Microservices Technology Matrix

Service Framework Database Key Libraries
API Gateway FastAPI 0.104 Redis (cache) httpx, python-jose, uvicorn
Auth Service FastAPI 0.104 PostgreSQL passlib, python-jose, sqlalchemy
Device Service FastAPI 0.104 PostgreSQL sqlalchemy, pydantic, httpx
Monitoring Service FastAPI 0.104 TimescaleDB celery, redis, websockets
Alert Service FastAPI 0.104 PostgreSQL celery, sqlalchemy, redis
Notification Service FastAPI 0.104 None requests, celery, sendgrid
Reporting Service FastAPI 0.104 PostgreSQL pandas, matplotlib, sqlalchemy

Infrastructure Components

Component Technology Version Purpose
Container Runtime Docker 24.x Application containerization
Orchestration Docker Compose 2.x Local development orchestration
Load Balancer nginx 1.25 Request distribution and SSL termination
Message Queue RabbitMQ 3.12 Asynchronous task processing
Cache Redis 7.x Session storage and caching
Database PostgreSQL 15.x Primary data storage
Time-series DB TimescaleDB 2.x Metrics and time-series data
Monitoring Prometheus 2.x Metrics collection
Visualization Grafana 10.x Dashboards and alerting
Tracing Jaeger 1.x Distributed tracing

Development Tools

Category Tool Purpose
Code Quality Black, Flake8 Python code formatting and linting
Testing pytest, pytest-cov Unit and integration testing
API Documentation FastAPI/OpenAPI Automatic API documentation
Type Checking mypy Static type checking
Dependency Management pip-tools Python dependency management
CI/CD GitHub Actions Continuous integration and deployment

Database Design

PostgreSQL Schema (Shared across services)

> [Extracted records]
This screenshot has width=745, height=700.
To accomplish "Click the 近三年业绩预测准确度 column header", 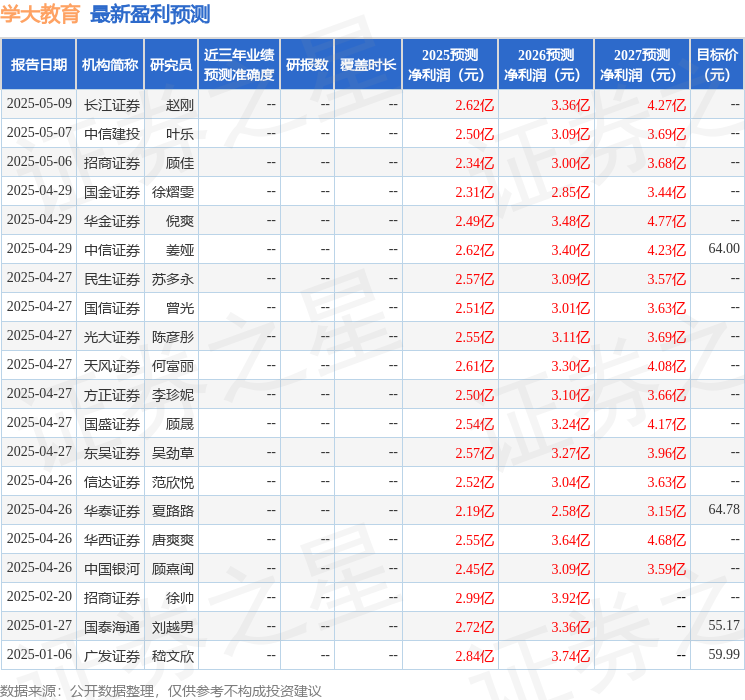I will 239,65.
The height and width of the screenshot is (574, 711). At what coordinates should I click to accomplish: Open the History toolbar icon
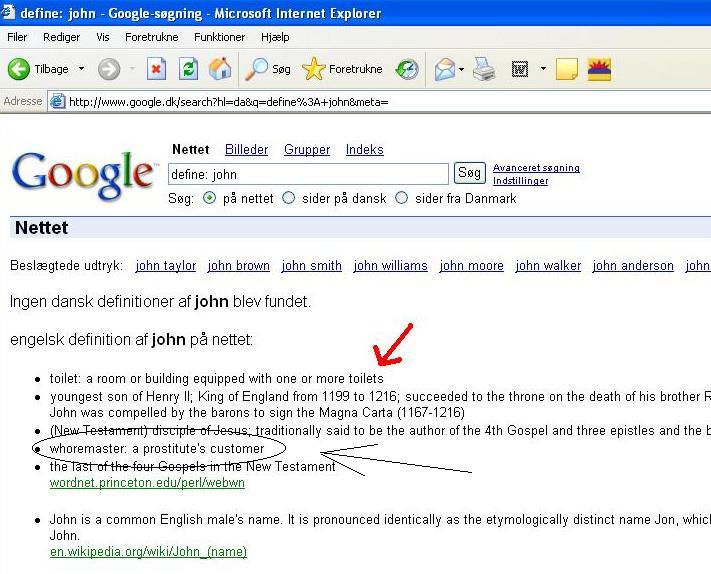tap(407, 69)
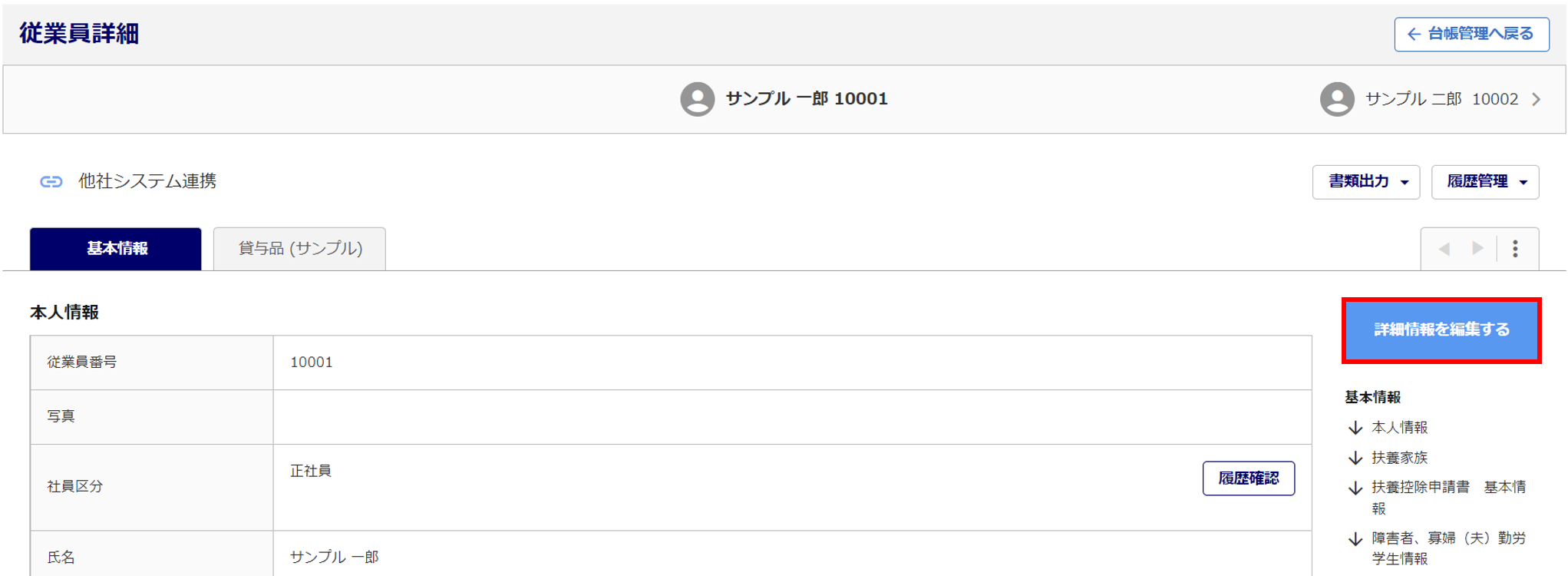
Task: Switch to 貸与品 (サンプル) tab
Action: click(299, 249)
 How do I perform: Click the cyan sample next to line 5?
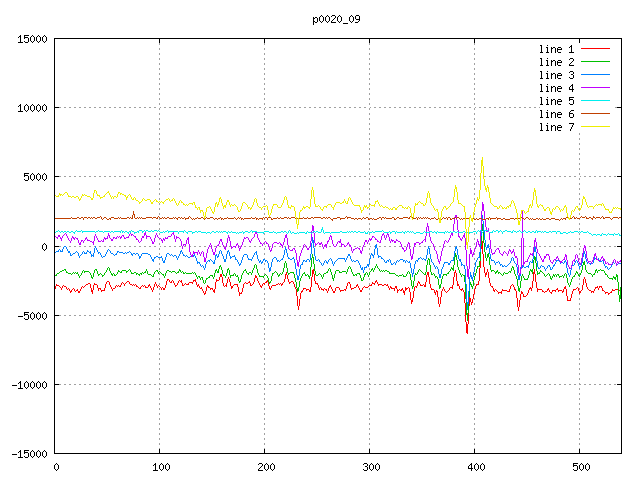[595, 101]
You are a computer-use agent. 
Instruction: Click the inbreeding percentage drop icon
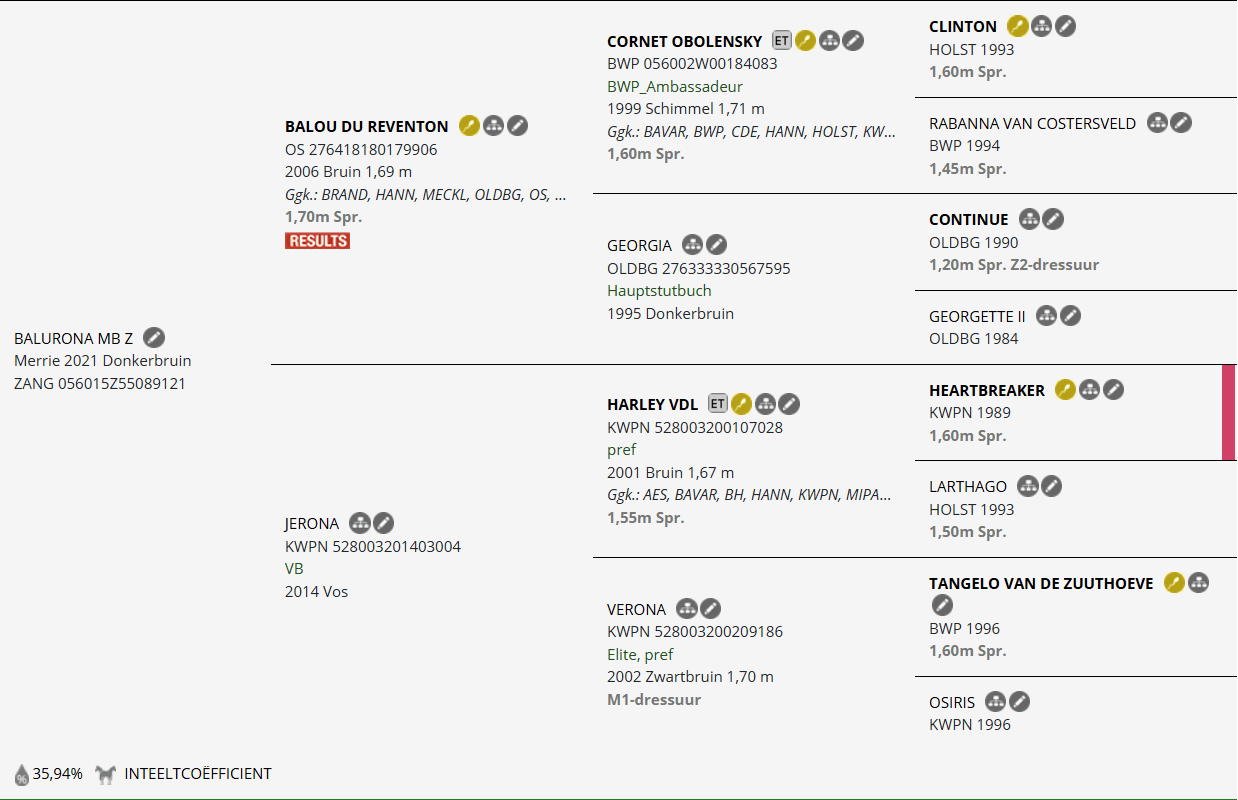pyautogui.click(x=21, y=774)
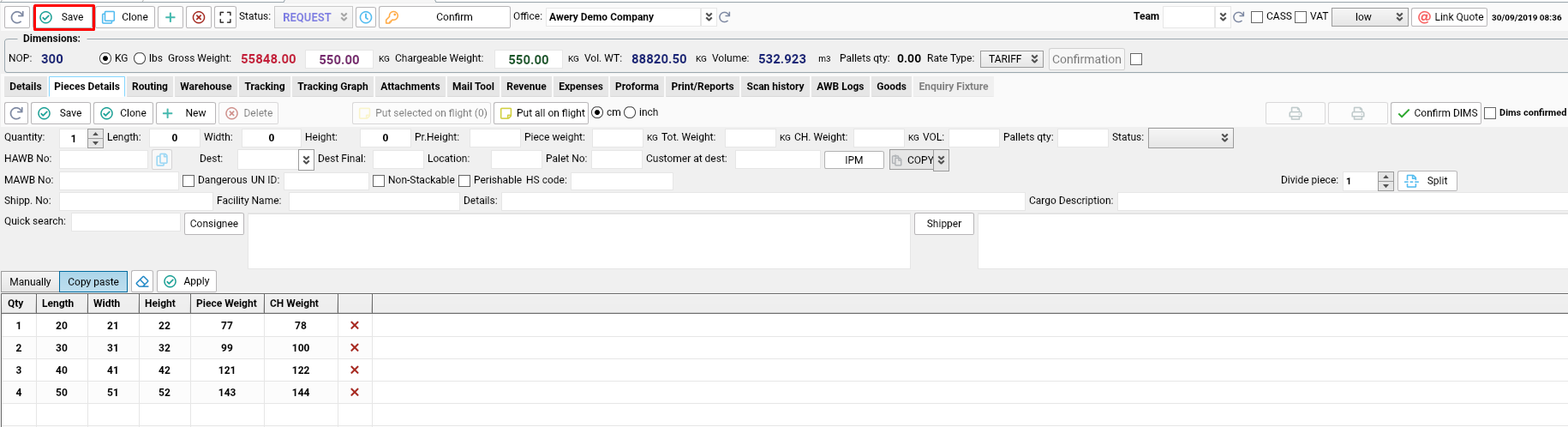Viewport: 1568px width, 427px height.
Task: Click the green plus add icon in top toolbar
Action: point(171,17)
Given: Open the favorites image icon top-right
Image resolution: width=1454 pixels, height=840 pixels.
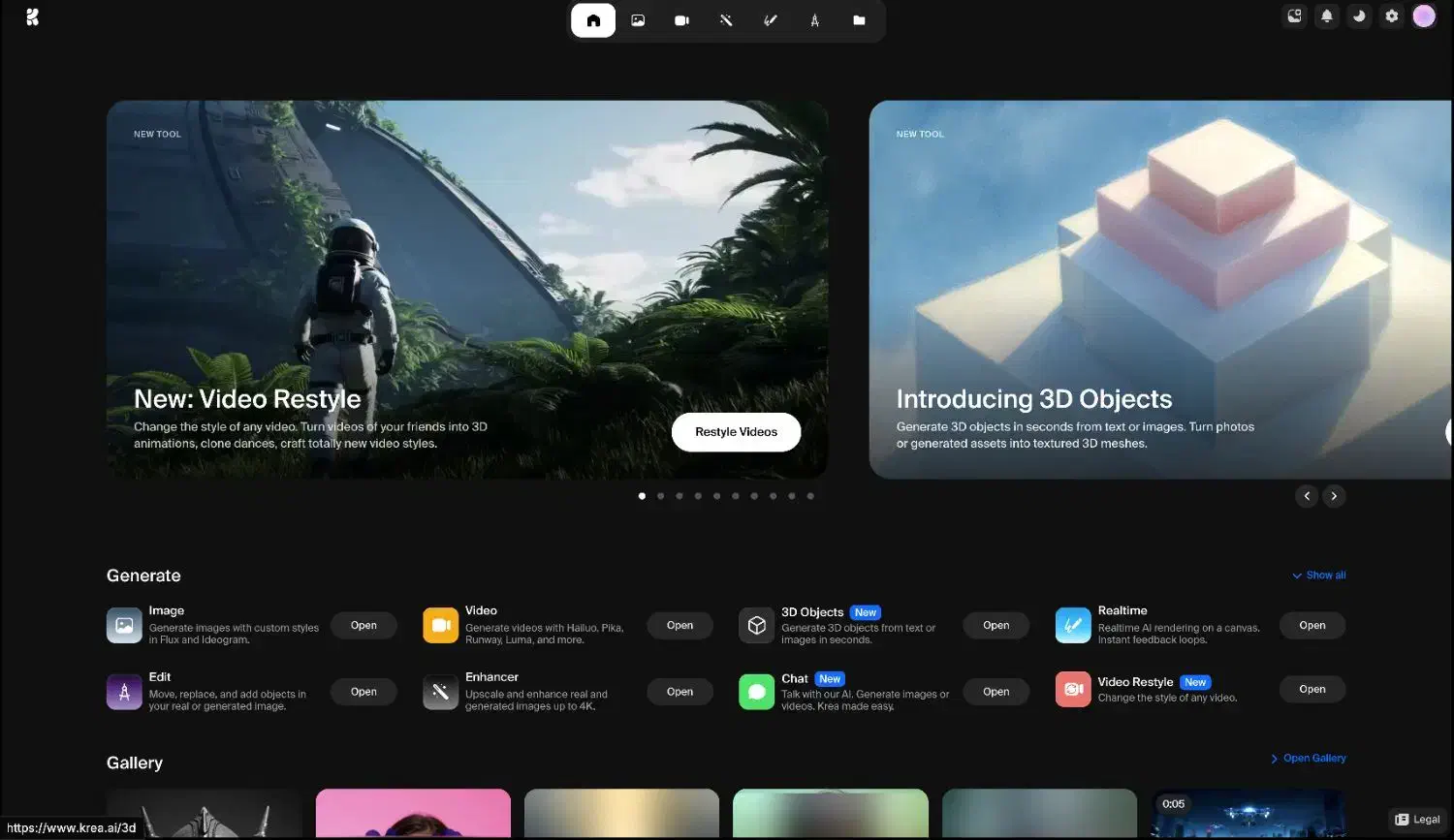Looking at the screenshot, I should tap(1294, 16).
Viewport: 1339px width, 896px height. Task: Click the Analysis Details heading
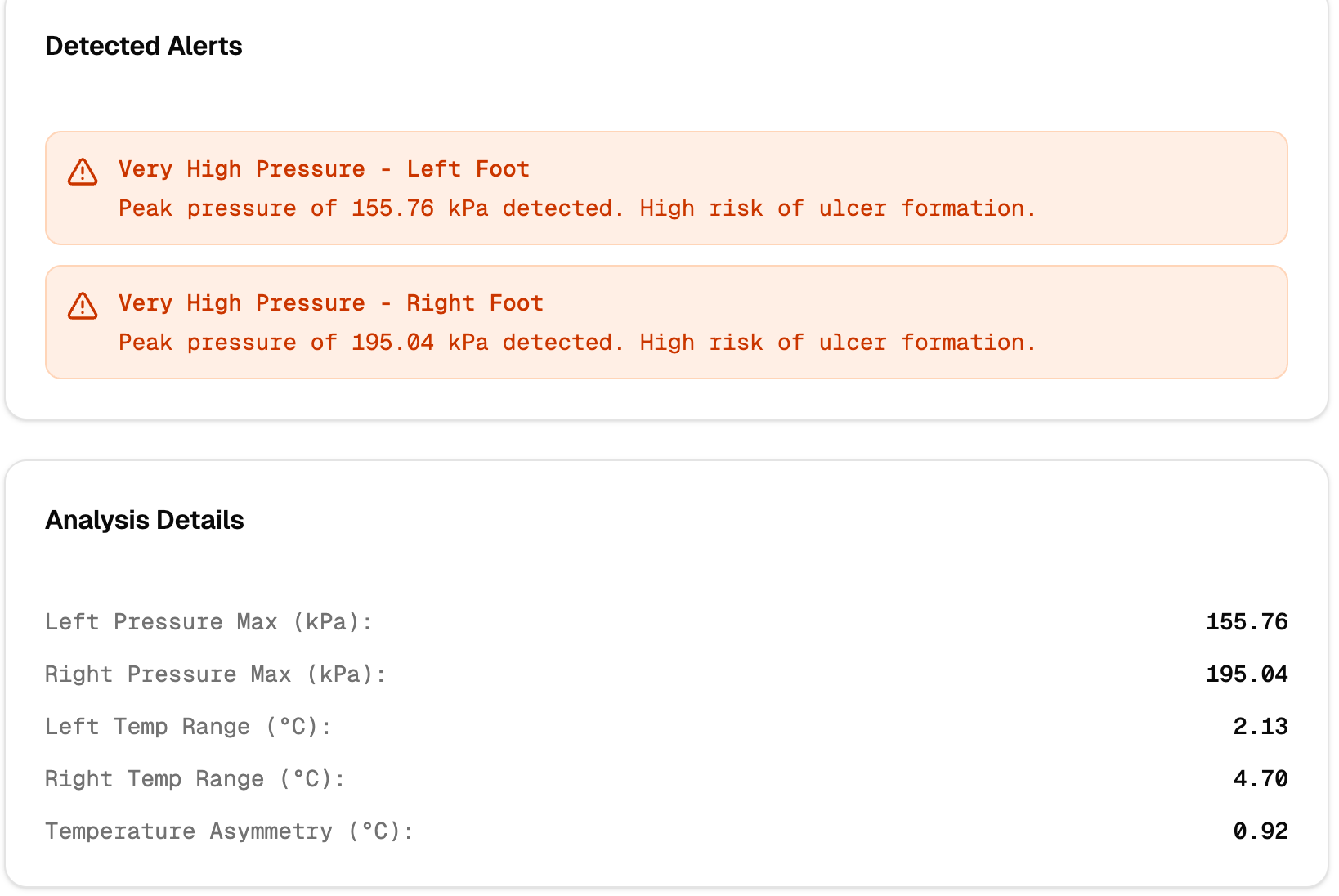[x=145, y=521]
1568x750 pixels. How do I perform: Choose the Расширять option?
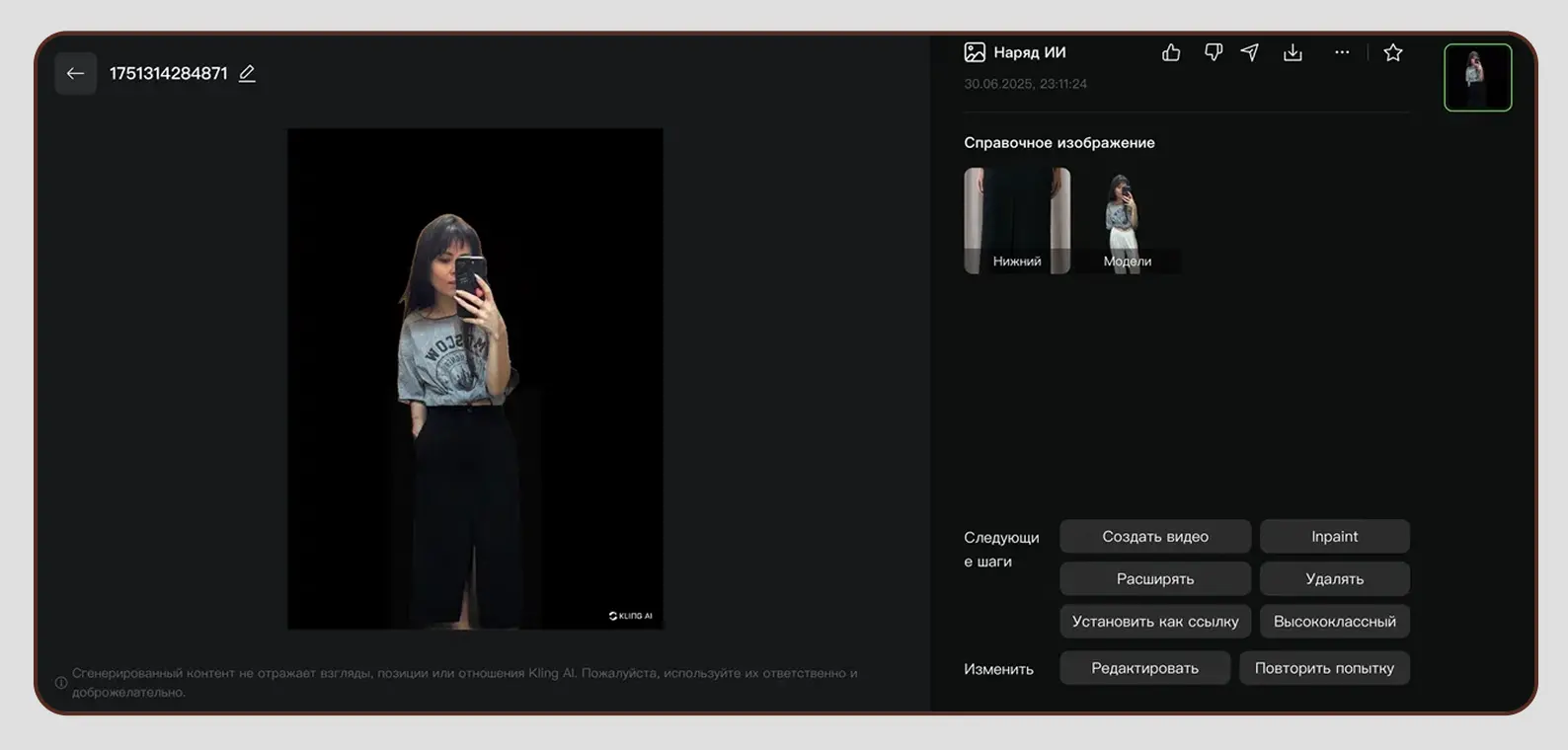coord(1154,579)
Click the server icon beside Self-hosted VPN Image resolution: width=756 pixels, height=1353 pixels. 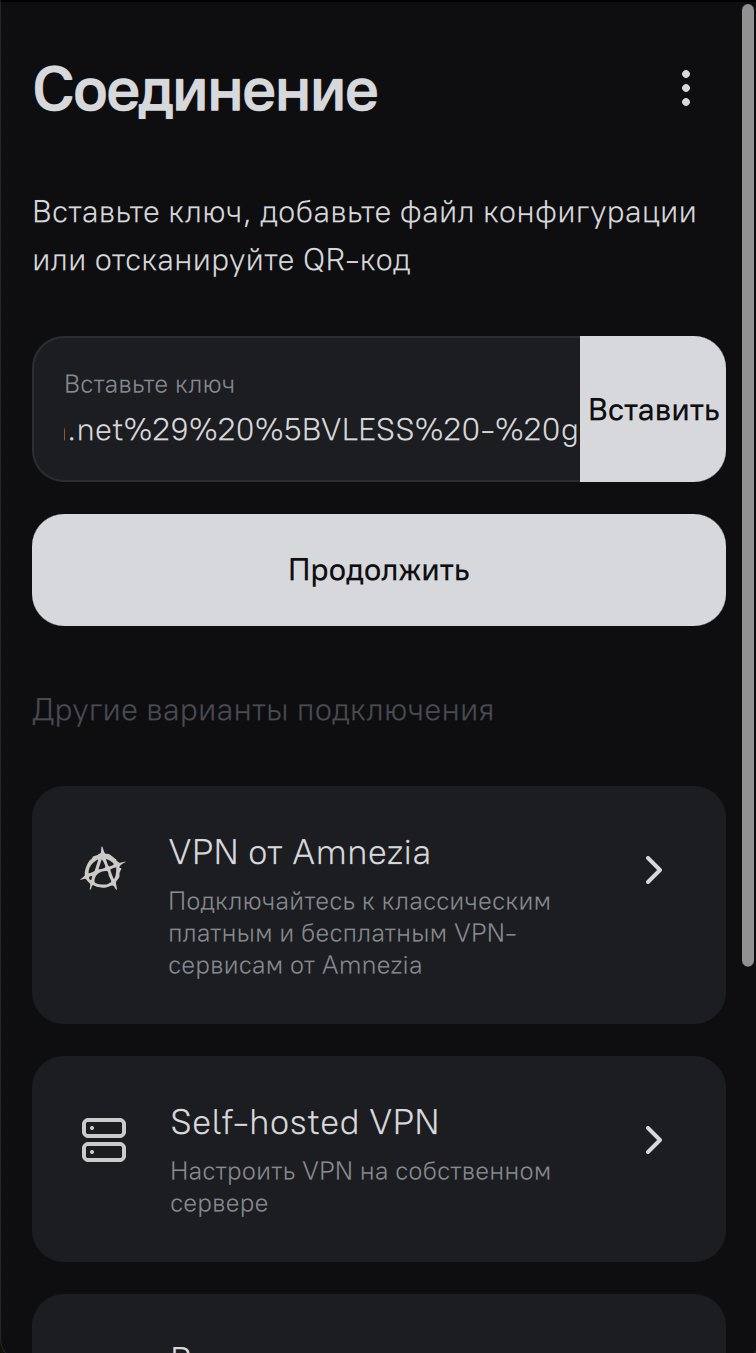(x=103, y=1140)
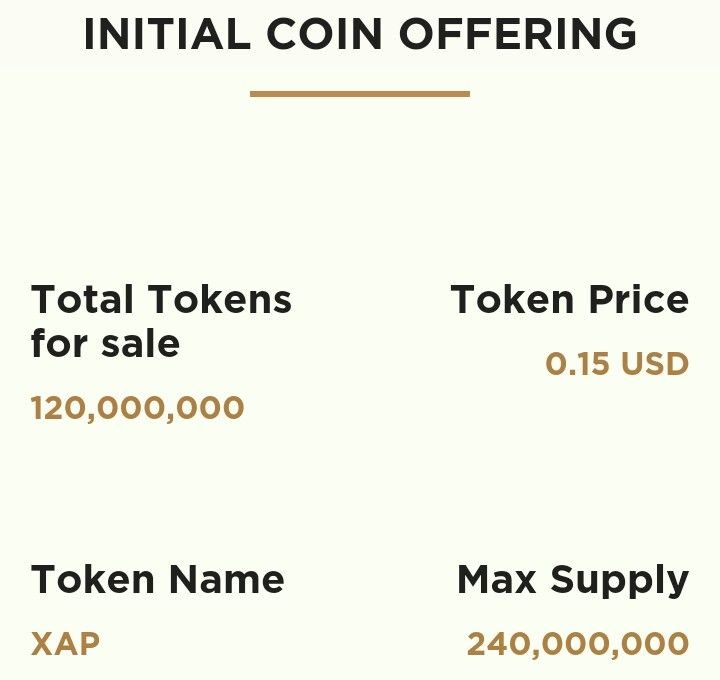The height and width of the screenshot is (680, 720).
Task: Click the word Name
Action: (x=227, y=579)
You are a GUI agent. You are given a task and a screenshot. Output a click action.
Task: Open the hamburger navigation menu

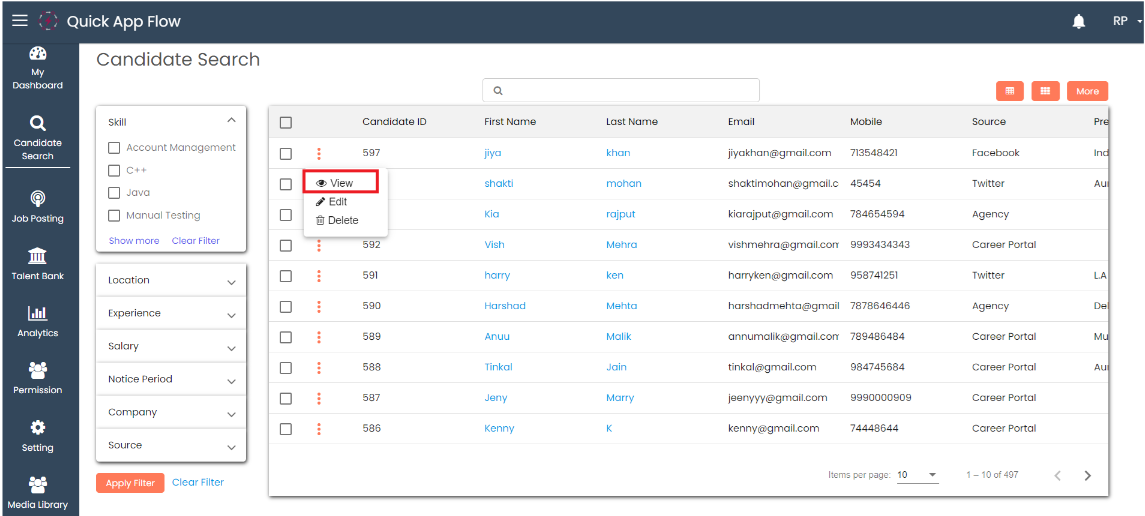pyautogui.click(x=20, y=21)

> [Stated problem 1]
Duplicate the part of the technology matrix between "Development Tools" and "(Shared across services)", inclusive.
> [Stated problem 2]
According to the technology matrix, which database does the Monitoring Service use?
The rows come from a separate source unrelated to the technology matrix.

> [Full output 1]
Development Tools

Category Tool Purpose
Code Quality Black, Flake8 Python code formatting and linting
Testing pytest, pytest-cov Unit and integration testing
API Documentation FastAPI/OpenAPI Automatic API documentation
Type Checking mypy Static type checking
Dependency Management pip-tools Python dependency management
CI/CD GitHub Actions Continuous integration and deployment

Database Design

PostgreSQL Schema (Shared across services)

> [Full output 2]
TimescaleDB